Up to 90 per cent of the average online retailer’s login traffic is generated by cybercriminals trying their luck with credential stuffing attacks, Shape Security estimated in its latest Credential Spill Report.
The biz crunched the numbers [PDF] on 51 organizations across a range of global sectors that reported having an eye-watering 2.3 billion credentials snatched by miscreants during 2017. That’s actually a slightly lower total than the outfit reported in 2016, but still equivalent to an average of 47.5 million credentials per spill.
Organizations featured in the report include high-profile names such as Yahoo! (two billion), Edmodo (77 million), Chinese streaming service Youku (101 million) and Equifax (which affected 145 million personal records yet, surprisingly, only 14,961 logins).
The MO for credential stuffing is simple – attackers try passwords stolen from hacked account databases on lots of other websites in the hope they also work.
In other words if you use the same email address and password for websites A and B, and A is hacked, the crooks will try to use the stolen login data to access your account on website B. It sounds like a long shot but, Shape estimates, it’s effective up to three per cent of the time, an excellent rate of return for professional criminals.

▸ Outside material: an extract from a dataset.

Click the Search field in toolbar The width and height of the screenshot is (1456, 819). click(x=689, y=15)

Database intrusions are be bad enough, however, the larger damage is compounded by the length of time it takes for victims to report that an attack has been successful. Shape found that this now averages 15 months from the moment a password is snatched to the day the hacking is made public, more than enough time for credential stuffers to try logging into other accounts.

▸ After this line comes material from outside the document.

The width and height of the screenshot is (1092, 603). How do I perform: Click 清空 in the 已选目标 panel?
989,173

“What most people don’t realise is the domino effect of damage that a single breach is capable of producing,” said Shape’s CTO, Shuman Ghosemajumder.
Time, time, time
The enemy here is delay, he said. If victims were able to alert one another to a breach soon after it occurred, credential stuffing would lose much of its power.
“To fight back, organizations have started banding together to build a collective defense to be alerted when credentials stolen from one breach are being used to log in to another, effectively blocking attackers attempting to access their platforms with compromised credentials.”
Almost as extraordinary is that companies can see the credential stuffing traffic from failed logins. For example, while all business sectors face a threat from credential stuffing, some see far more attacks than others.
Based on Shape’s own customer analysis, for e-commerce 91 per cent of login traffic was from credential stuffing, while for airlines it was 60 per cent, banking on 58 per cent and hotels 44 per cent.
Not surprisingly, losses from credential stuffing fraud are high, reaching $5bn a year in the US alone, as attackers exploit account takeover to buy goods, make in-store payments, or purchase e-gift cards. Personally Identifiable Information (PII) resulting from successful attacks can also be sold on criminal forums.
A deeper question is why, given the weak state of credentials, companies don’t adopt better security? Options here include mandatory use of multi-factor authentication (MFA), better detection of credential stuffing and more data sharing.
More long-terms solutions include WebAuthn, an emerging standard that would abandon traditional credentials completely in favor of physical and biometric authentication mechanisms. The advantage of that would be that there are no credentials to steal.
This might take longer than some realize, note the report’s authors: “Companies with high competition are loathe to introduce additional friction into their experience in the form of MFA, lest they lose out on potential revenue.”